Jewneric: A New Platform for the Jewish Voice

Posted April 28 2008

On The Brink, And Just Barely Being Held Back….And By What?

cliffThe first sociological experiment was done by a French Jew named Emile Durkheim. Durkheim wanted to prove that the one thing that everyone was SURE was psychological was in fact social, specifically suicide. Durkheim was SURE that it was in fact caused primarily by social surroundings and situations. In 1897 he published his study “la Suicide,” where he concluded that those most integrated in society were the least likely to kill themselves. He went into many different reasons and how they relate to different causes of suicide, but one concept always stuck out to me.

Between Protestants, Catholics and Jews, the Protestants had the highest suicide rate, then the Catholics and last the Jews. Why? Durkheim’s theory (simplified to a ridiculous degree, so please forgive me) was that those who had aggressive community involvement did not kill themselves, and of those three religions Jews had the most social and community based activities. Jews were the most involved in community therefore less likely to be suicidal. In a social theory class I once took, the professor explained it in even more simple terms. “Jews just have too much going on to have time to kill themselves.”

In the Jewish year there is always something going on. One is tethered to their community at every point in the life cycle. At birth, becoming a teenager, marriage, having a child of one’s own, dealing with the loss of a loved one, and involvement in other community members’ simchas are all community based events that to some extent require the participation of many other people in the community. The Jewish community always has something going on. If it’s not Shabbos, it’s Yom Tov. If it’s not Yom Tov, it’s a fast, if there are no fasts, there are weddings….no weddings, brises, on and on and on.

Then there are the certifiable holidays, that one would think should induce suicide rather than be a deterrent. One such Holiday in my book has just passed, Pesach. But that’s not what happens. We just stick together, trudge along, make life worth living day after day after day. And many of us take that for granted. Even in our largely assimilated society, Jews are generally very connected to their community. Today, though, I realized that American Jews are getting closer and closer to that isolated danger zone Durkheim talked about. I have seen this in my own family. My siblings and I are all very close at heart, but not in location or religious practice. However, recently our father passed away and we realized that we could no longer allow our locations to hinder our time together. My sister and I were talking today about how to make sure we all get together more often.

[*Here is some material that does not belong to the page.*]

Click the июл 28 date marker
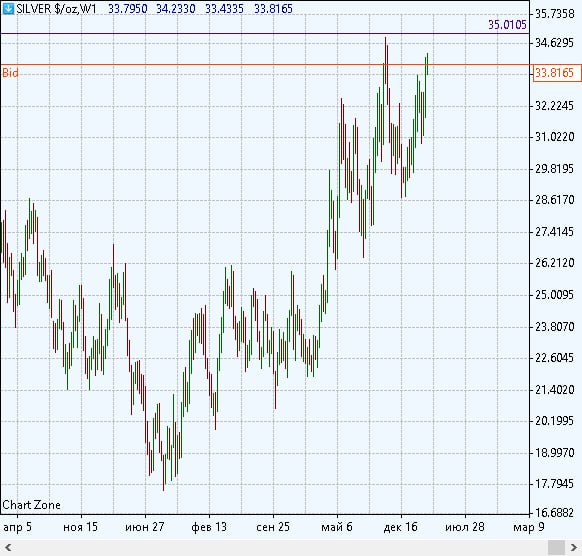This screenshot has height=556, width=582. click(x=465, y=527)
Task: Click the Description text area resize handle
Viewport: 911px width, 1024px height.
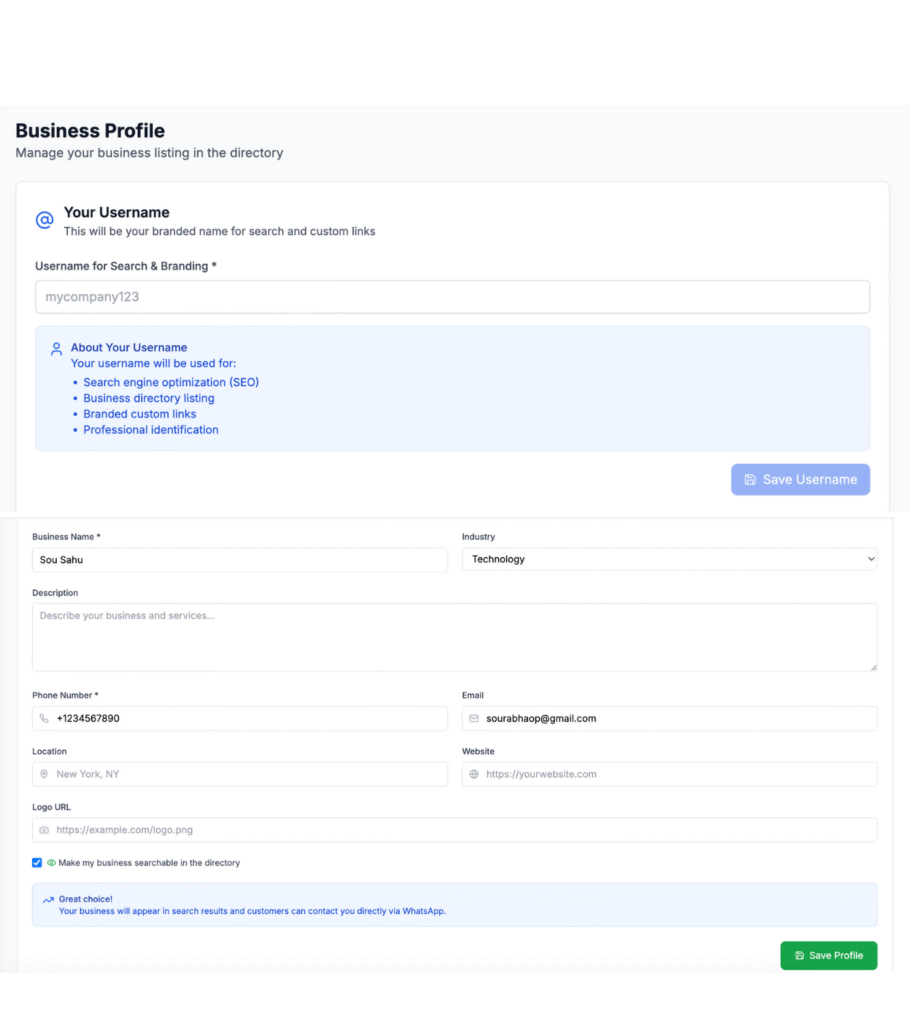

I said that I would love everyone to come to me for Seder next year. “Thats a great idea!” my sister said, “That can be our thing! The thing we have been looking for, what we do every year together, we can all come to you for Seder!”

“That is a brilliant idea!” I said. Of course we should base our annual gathering around a holiday.

“Well it’s not like we are reinventing the wheel here, for thousands of years families have gotten together for Seders. We aren’t exactly making some brilliant discovery here,” my sister responded.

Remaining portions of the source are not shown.